[WHAT IS NEEDED]: Restate every line below word for word, but drop each picture.
(MATERIAL FOR THIS EXERCISE Opens)
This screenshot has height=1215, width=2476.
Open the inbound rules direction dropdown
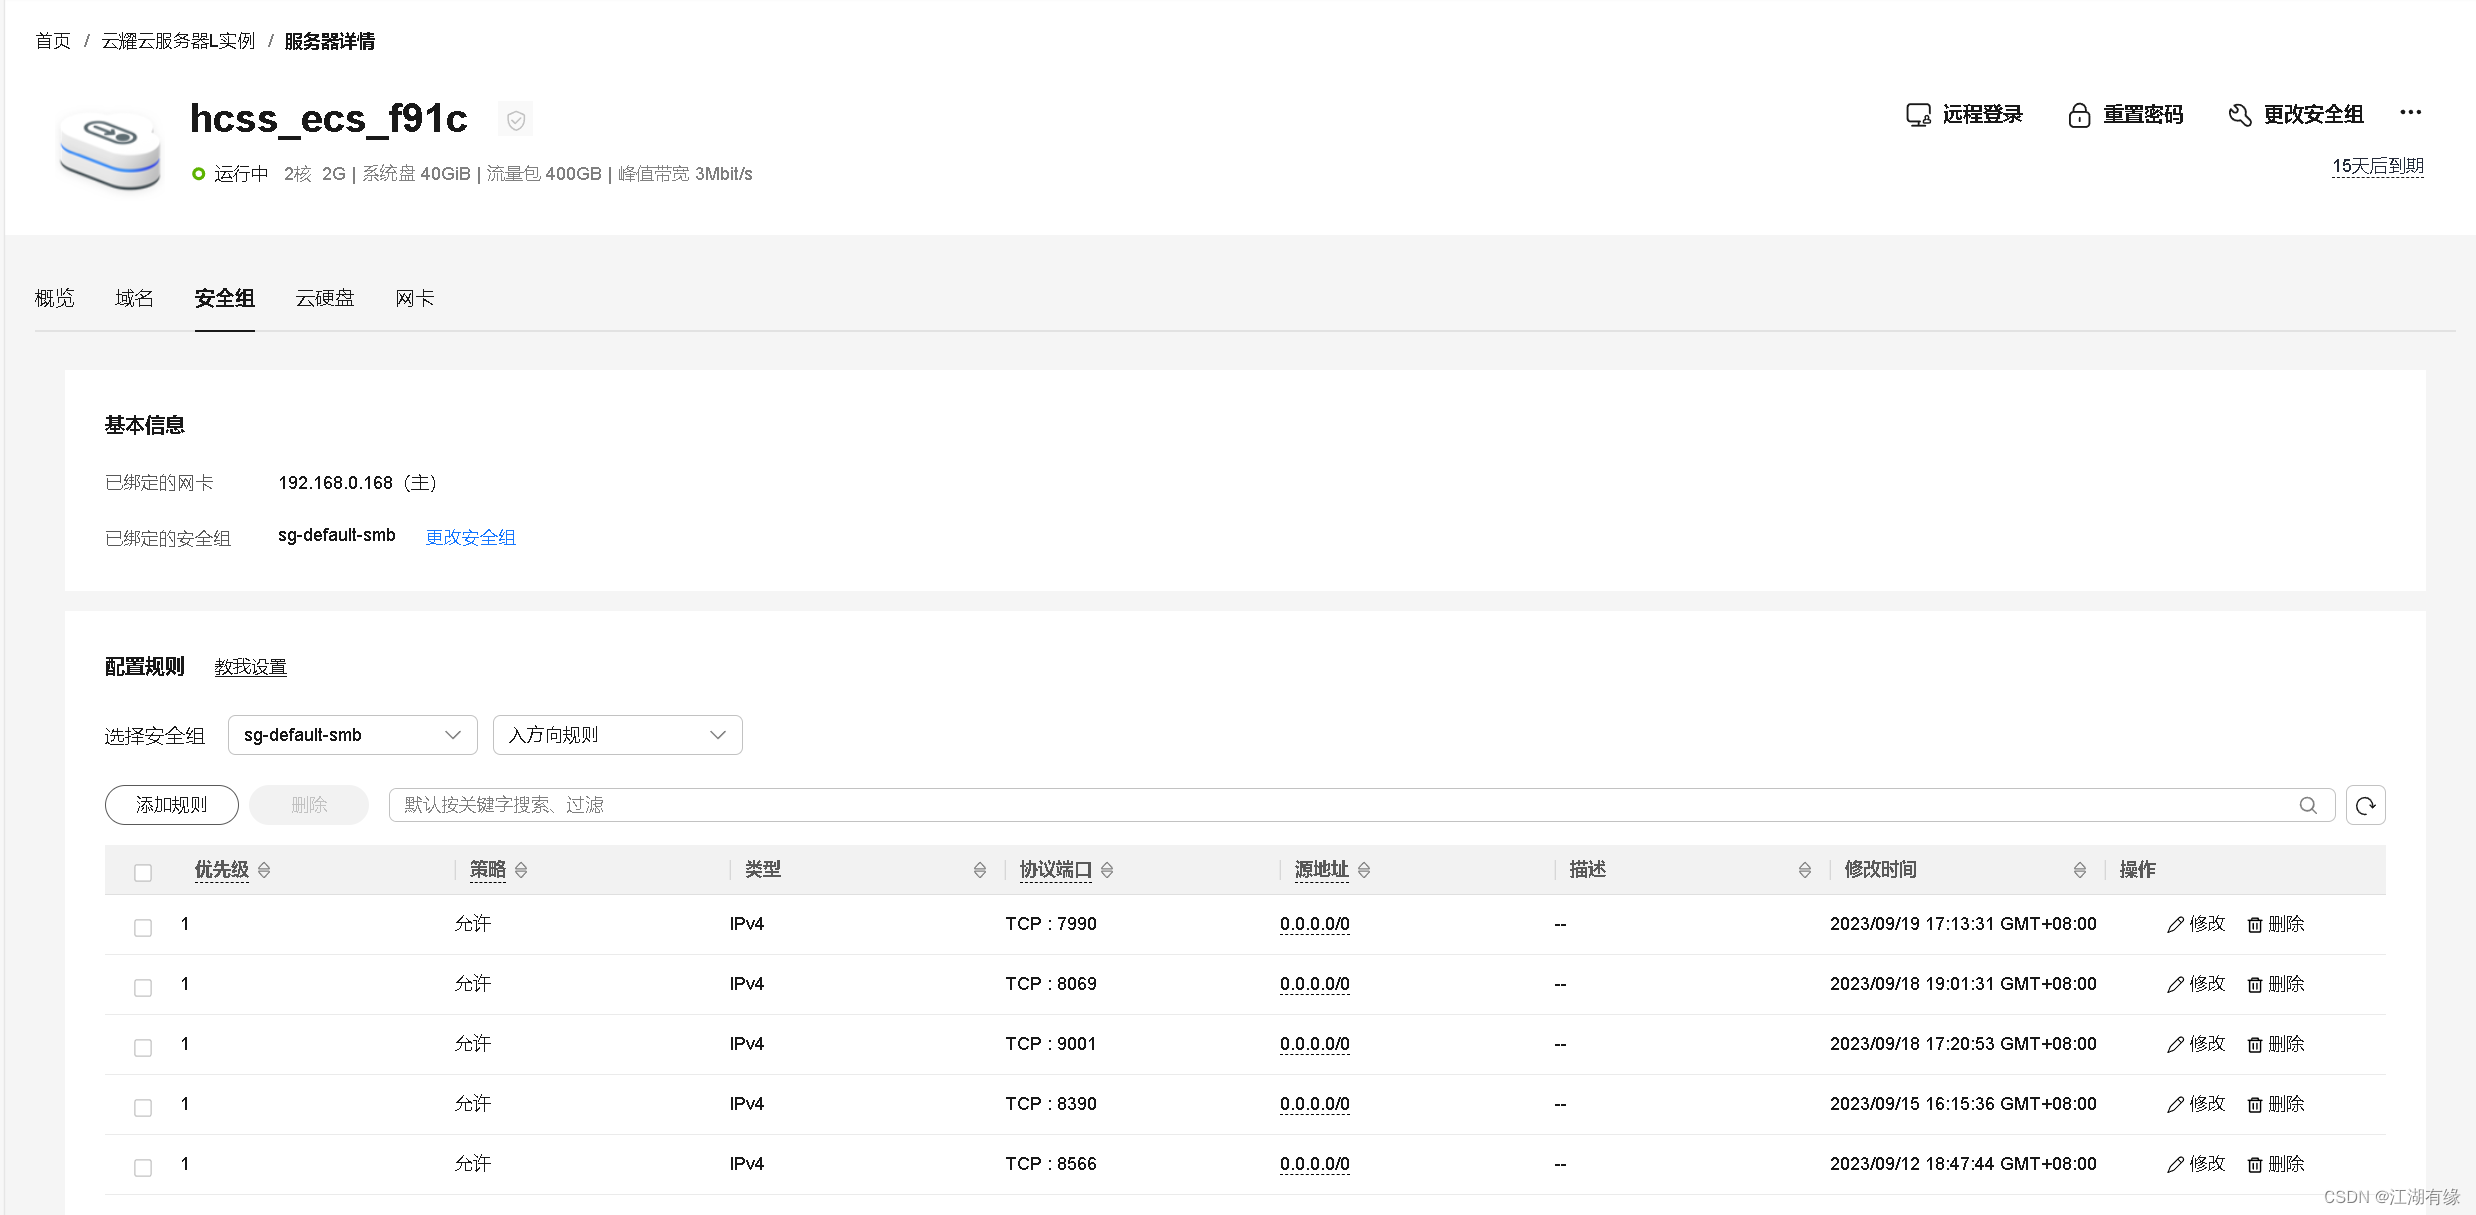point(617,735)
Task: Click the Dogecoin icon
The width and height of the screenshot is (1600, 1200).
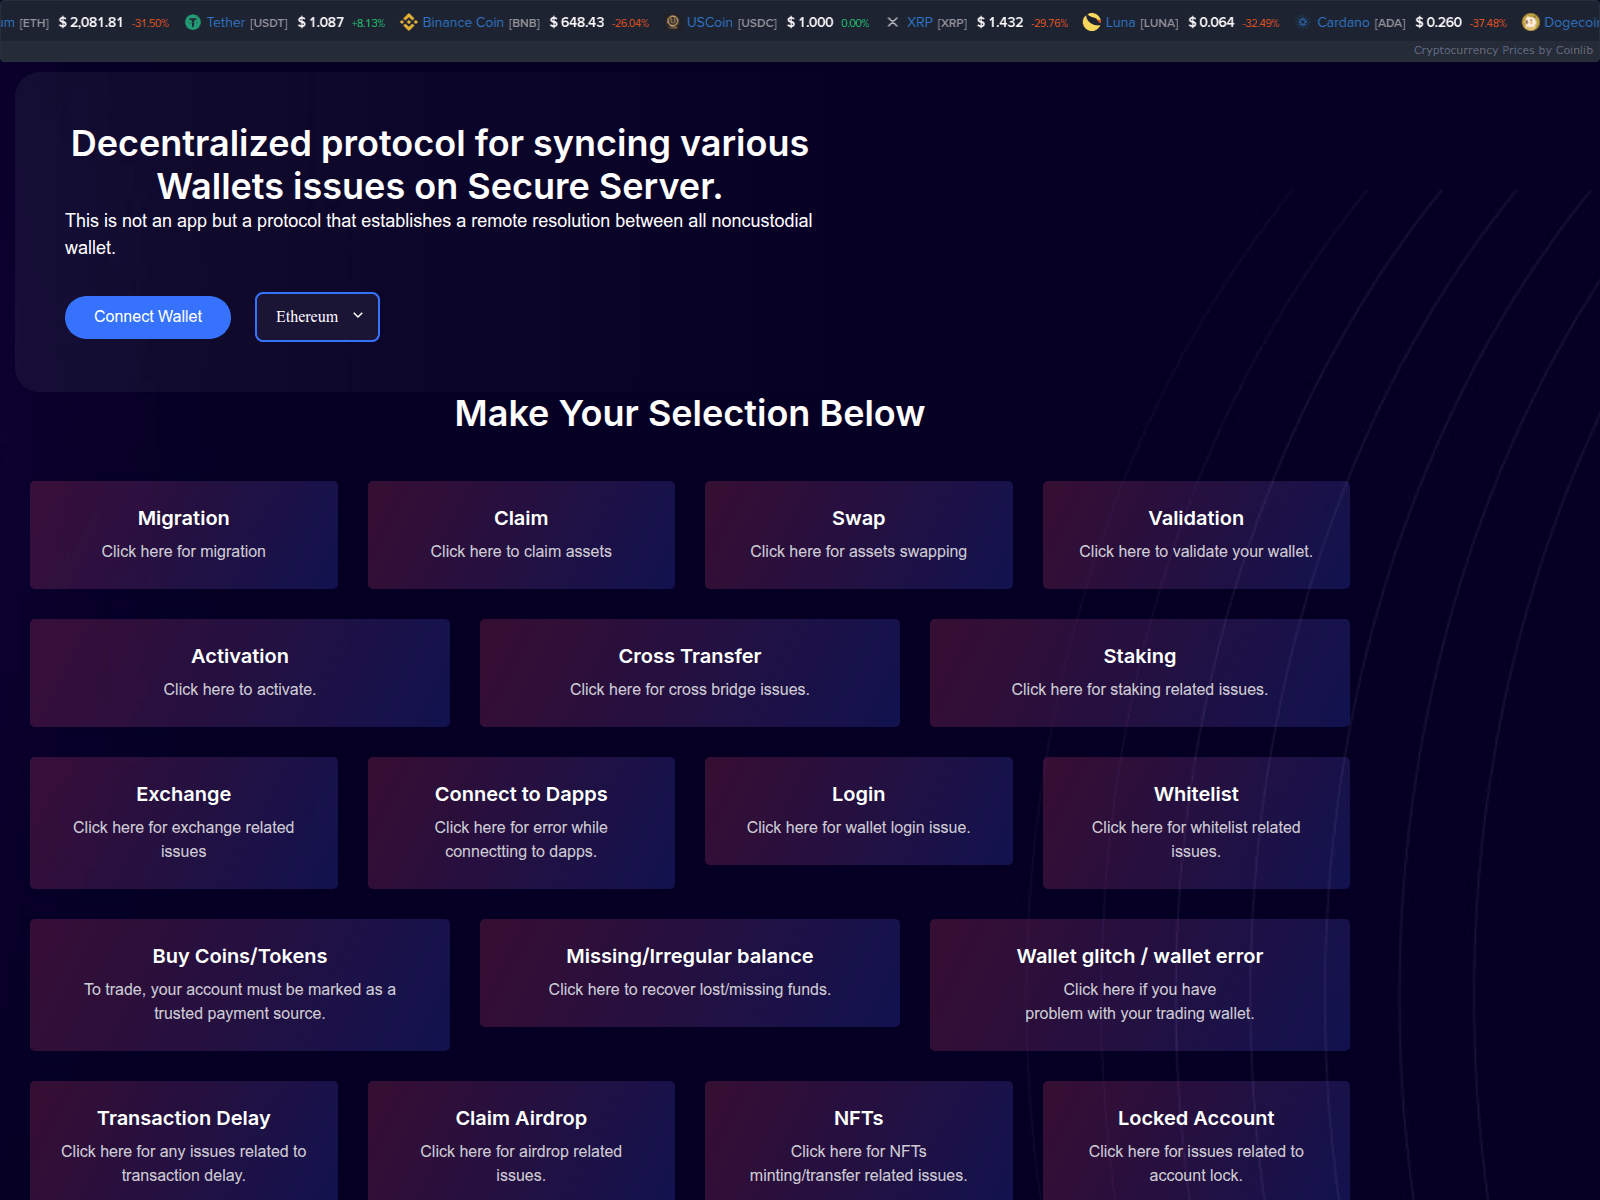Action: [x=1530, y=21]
(MATERIAL FOR THIS EXERCISE Closes)
[OUTPUT OF THE TASK]:
This screenshot has height=1215, width=2476.
Open the inbound rules direction dropdown
point(617,735)
Task: Click the Dogecoin icon
The width and height of the screenshot is (1600, 1200).
Action: [x=1530, y=21]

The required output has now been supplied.